Quoted passage -
▼▼▼
In fact, according to two American researchers, it may be "screaming" when under stress or attack.

In a new study published in Proceedings of the National Academy of Sciences (PNAS), scientists from the University of Massachusetts Amherst have discovered that epithelial cells — the surface cells that line your skin, organs, and body openings — can communicate using electrical impulses, challenging long-held assumptions in biology.

Until now, it was believed that only nerve and heart muscle cells had this ability.

Epithelial cells were seen primarily as passive defenders — barriers that absorb and secrete, but do not talk.

That perception may now be outdated.

“Epithelial cells do something that no one has ever thought to investigate before,” said Steve Granick, one of the two lead researchers, in a press statement from the university.

“When they are damaged, they ‘scream’ to their neighboring cells. They do it slowly, persistently, and over astonishingly long distances.”

This “scream,” unlike the rapid-fire nerve signals our brain and body rely on, is roughly 1,000 times slower, but still a clear form of communication. And instead of using neurotransmitters like neurons, these skin cells send waves of calcium ions across the tissue — a process that can last up to five hours and reach areas well beyond the initial site of damage.

“It was like witnessing a heated conversation in slow motion,” added Sun-Min Yu, Granick’s co-author.
▲▲▲
Given data -
▼▼▼
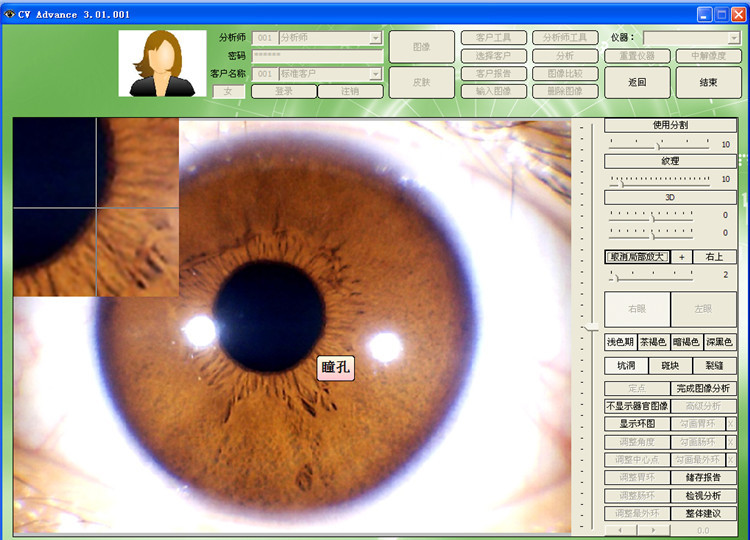Click the left arrow stepper at panel bottom
Viewport: 750px width, 540px height.
[x=620, y=529]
▲▲▲
Required action A -
Answer from the passage on epithelial cells:
(i) In which journal was the study published?
(ii) How much slower is the cells' "scream" than nerve signals?
(iii) What do the cells send across the tissue instead of neurotransmitters?
Required action B -
In one to three sentences, explain why, according to the passage on epithelial cells, the finding challenges long-held assumptions in biology.
Required action C -
Carry the passage on epithelial cells forward, starting after its final quoted line.
The listing that comes after the passage on epithelial cells is separate material.

Written response A -
(i) Proceedings of the National Academy of Sciences (PNAS)
(ii) Roughly 1,000 times slower
(iii) Waves of calcium ions

Written response B -
Until this study, scientists believed that only nerve and heart muscle cells could communicate using electrical impulses. Epithelial cells were seen as passive barriers that absorb and secrete but do not talk. Showing that they signal to neighboring cells overturns that view.

Written response C -
How They Proved It

The discovery was made using a specially designed microchip coated with living human epithelial cells. The chip was embedded with 60 electrodes, allowing the researchers to monitor real-time electrical activity.

By targeting individual cells with a laser, the scientists created controlled "injuries" and then tracked how those cells responded.

What they saw was remarkable: electrical signals radiating outward, like ripples from a stone dropped in water.

The key messenger in these signals is calcium, but the team believes there may be other elements involved and plans to continue investigating the mechanics of this cellular “language.”

This groundbreaking research could change how we understand not just the skin, but a wide range of biological processes — from wound healing to disease detection.

If skin cells can communicate in this way, it opens possibilities for developing wearable health sensors, more responsive implants, and even treatments that encourage faster healing by helping cells better coordinate their responses to injury.